» **Given request**:
Shift every coordinate in the answers by adding 111 to each number, and reproduce only the records between the lines holding "Click the Credentials key icon" and "point(267,468)", inclusive, with the requests kept unchanged. Leave the pictures out.

--- Start of Listing ---

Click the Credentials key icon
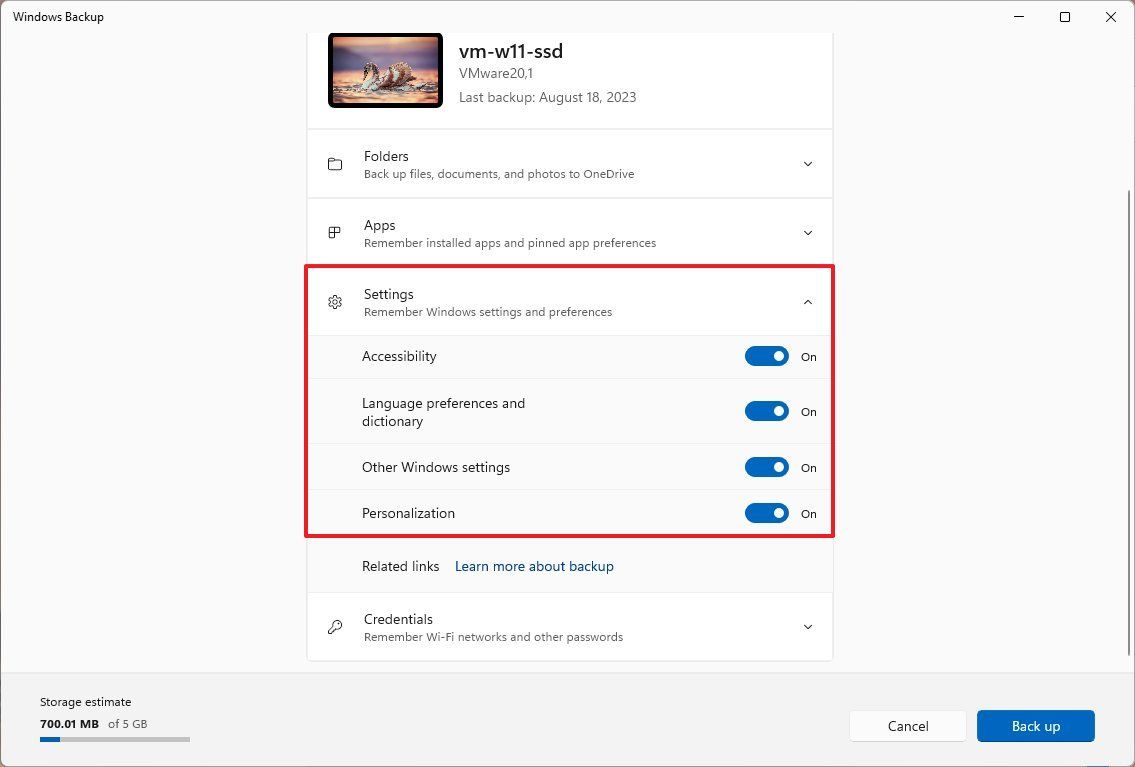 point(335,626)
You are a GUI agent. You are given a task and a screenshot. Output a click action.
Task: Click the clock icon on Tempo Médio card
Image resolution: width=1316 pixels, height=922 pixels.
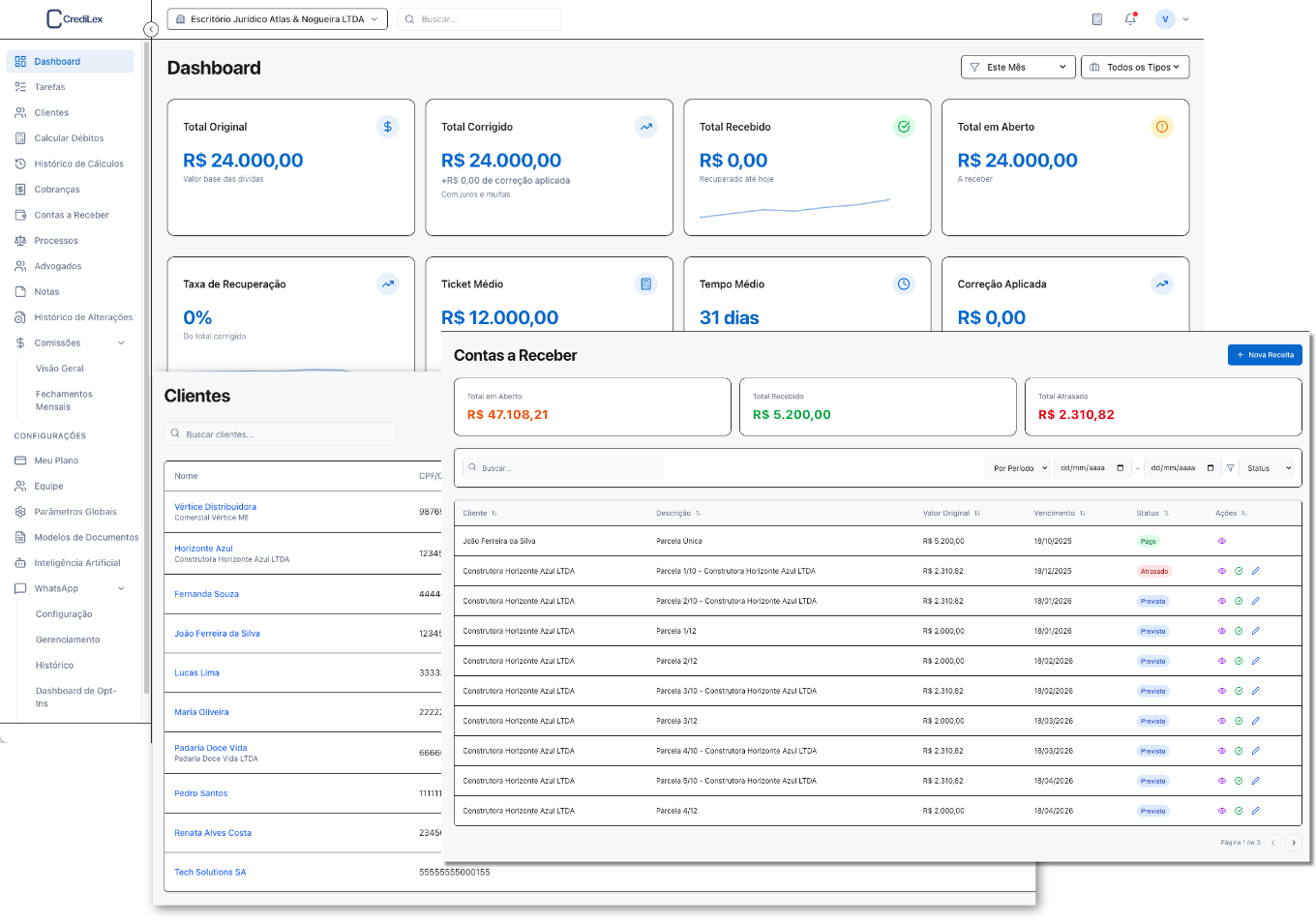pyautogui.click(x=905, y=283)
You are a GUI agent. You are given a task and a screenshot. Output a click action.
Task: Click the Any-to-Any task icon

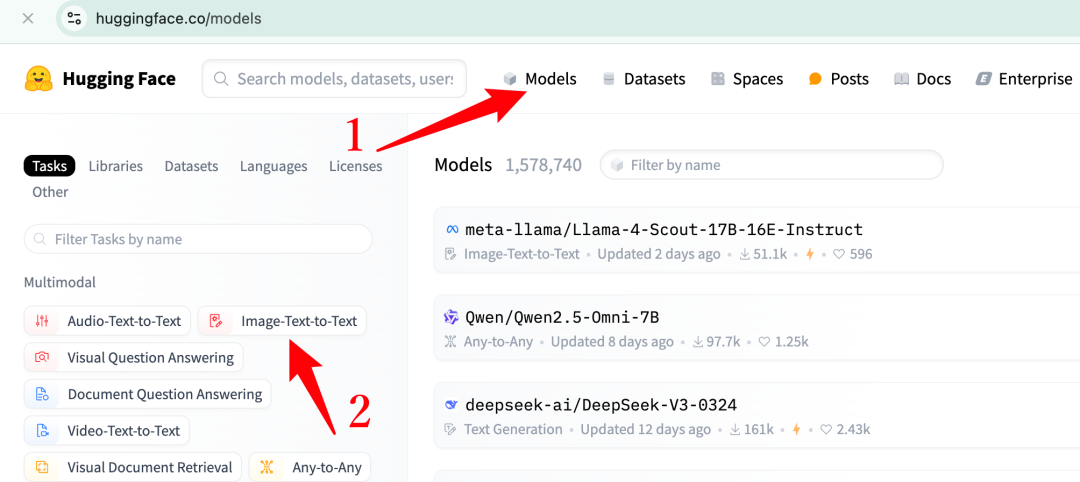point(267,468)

--- End of Listing ---
--- Start of Listing ---

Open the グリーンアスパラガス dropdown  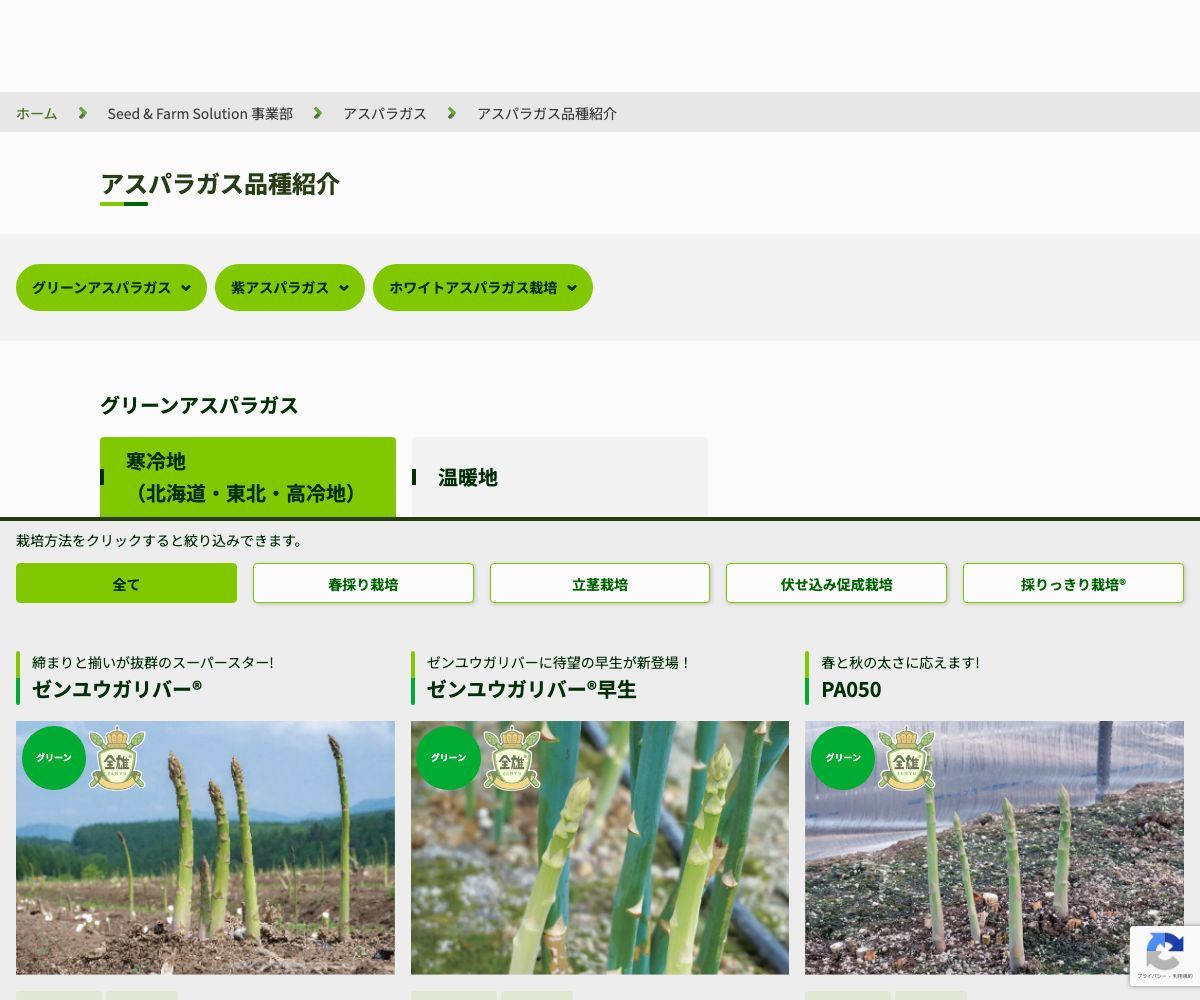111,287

--- End of Listing ---

» **Response**:
Click the Credentials key icon
 point(446,737)
You are a GUI agent. You are given a task and a screenshot. Output a click action.
Task: Click the clock icon on Tempo Médio card
Image resolution: width=1316 pixels, height=922 pixels.
pyautogui.click(x=1016, y=394)
You are a GUI agent. You are given a task and a screenshot. Output a click action.
Task: Click the Any-to-Any task icon

point(378,579)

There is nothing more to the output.